[start INPUT RECORDS]

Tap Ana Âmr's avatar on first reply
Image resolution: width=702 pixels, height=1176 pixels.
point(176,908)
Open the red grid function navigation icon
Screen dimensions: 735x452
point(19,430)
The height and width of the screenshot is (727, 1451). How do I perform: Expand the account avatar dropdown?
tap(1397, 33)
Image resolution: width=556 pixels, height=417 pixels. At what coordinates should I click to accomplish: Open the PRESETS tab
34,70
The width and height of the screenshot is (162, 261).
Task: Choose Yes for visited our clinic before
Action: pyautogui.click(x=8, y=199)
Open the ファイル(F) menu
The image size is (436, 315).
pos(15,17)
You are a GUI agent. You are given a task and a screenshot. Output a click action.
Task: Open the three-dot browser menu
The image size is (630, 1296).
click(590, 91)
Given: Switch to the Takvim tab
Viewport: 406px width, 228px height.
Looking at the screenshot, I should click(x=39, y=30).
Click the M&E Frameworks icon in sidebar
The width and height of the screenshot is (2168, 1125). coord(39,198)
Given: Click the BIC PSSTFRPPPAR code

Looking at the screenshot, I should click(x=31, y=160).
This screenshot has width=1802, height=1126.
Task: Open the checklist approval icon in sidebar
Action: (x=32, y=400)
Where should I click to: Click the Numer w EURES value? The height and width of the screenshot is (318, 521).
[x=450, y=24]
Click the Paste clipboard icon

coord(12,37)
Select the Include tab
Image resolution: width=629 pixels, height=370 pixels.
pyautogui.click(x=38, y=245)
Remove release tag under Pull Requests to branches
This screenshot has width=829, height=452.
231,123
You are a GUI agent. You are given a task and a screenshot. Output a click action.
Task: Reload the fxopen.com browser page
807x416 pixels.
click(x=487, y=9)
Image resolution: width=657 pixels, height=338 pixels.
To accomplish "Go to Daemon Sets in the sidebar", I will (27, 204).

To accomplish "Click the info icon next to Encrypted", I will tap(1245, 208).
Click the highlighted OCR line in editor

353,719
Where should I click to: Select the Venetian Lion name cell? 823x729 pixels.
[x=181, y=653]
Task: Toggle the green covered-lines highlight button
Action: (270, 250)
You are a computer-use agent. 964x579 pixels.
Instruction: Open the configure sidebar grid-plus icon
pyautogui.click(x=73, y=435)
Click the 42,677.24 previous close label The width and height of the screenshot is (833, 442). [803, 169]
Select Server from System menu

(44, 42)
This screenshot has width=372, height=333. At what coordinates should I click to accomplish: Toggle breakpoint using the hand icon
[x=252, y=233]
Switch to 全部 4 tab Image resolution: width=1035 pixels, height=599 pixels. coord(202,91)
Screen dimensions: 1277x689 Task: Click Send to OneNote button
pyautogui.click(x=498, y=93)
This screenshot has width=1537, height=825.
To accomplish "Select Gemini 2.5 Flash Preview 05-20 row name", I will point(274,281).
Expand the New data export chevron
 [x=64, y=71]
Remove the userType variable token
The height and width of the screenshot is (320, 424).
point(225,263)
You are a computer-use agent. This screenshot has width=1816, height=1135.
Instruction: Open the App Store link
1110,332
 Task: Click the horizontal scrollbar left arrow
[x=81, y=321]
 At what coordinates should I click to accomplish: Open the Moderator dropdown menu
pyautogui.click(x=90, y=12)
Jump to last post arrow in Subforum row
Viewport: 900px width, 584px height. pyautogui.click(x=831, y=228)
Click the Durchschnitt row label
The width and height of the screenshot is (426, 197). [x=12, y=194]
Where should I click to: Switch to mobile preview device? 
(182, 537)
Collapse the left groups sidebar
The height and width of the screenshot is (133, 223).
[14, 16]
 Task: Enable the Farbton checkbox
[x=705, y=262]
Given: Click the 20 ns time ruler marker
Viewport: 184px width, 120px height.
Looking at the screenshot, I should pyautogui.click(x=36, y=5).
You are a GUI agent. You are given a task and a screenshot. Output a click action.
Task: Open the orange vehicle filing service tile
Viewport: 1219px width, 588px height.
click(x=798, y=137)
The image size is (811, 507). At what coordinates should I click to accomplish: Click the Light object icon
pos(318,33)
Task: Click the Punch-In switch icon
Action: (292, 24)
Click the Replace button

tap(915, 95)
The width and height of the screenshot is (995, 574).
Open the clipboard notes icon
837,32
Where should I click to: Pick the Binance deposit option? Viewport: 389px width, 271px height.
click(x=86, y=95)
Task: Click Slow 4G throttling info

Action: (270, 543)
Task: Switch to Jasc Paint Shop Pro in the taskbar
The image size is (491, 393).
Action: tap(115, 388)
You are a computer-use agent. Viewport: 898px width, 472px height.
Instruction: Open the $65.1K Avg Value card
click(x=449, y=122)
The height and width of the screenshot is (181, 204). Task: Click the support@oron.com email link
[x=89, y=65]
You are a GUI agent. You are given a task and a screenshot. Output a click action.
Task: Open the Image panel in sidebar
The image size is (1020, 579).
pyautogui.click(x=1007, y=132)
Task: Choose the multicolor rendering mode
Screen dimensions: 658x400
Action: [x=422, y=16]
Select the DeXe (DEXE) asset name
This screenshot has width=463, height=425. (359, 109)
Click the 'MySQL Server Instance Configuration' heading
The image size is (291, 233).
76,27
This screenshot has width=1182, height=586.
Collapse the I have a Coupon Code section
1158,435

[end INPUT RECORDS]

◆ TASK DIRECTIONS ◆
Find every line above that contains the string "menu", matching case exactly, and copy each of those lines in full.

◆ REPLY TO THE TASK ◆
Open the ファイル(F) menu
Task: Open the three-dot browser menu
Select Server from System menu
 At what coordinates should I click to accomplish: Open the Moderator dropdown menu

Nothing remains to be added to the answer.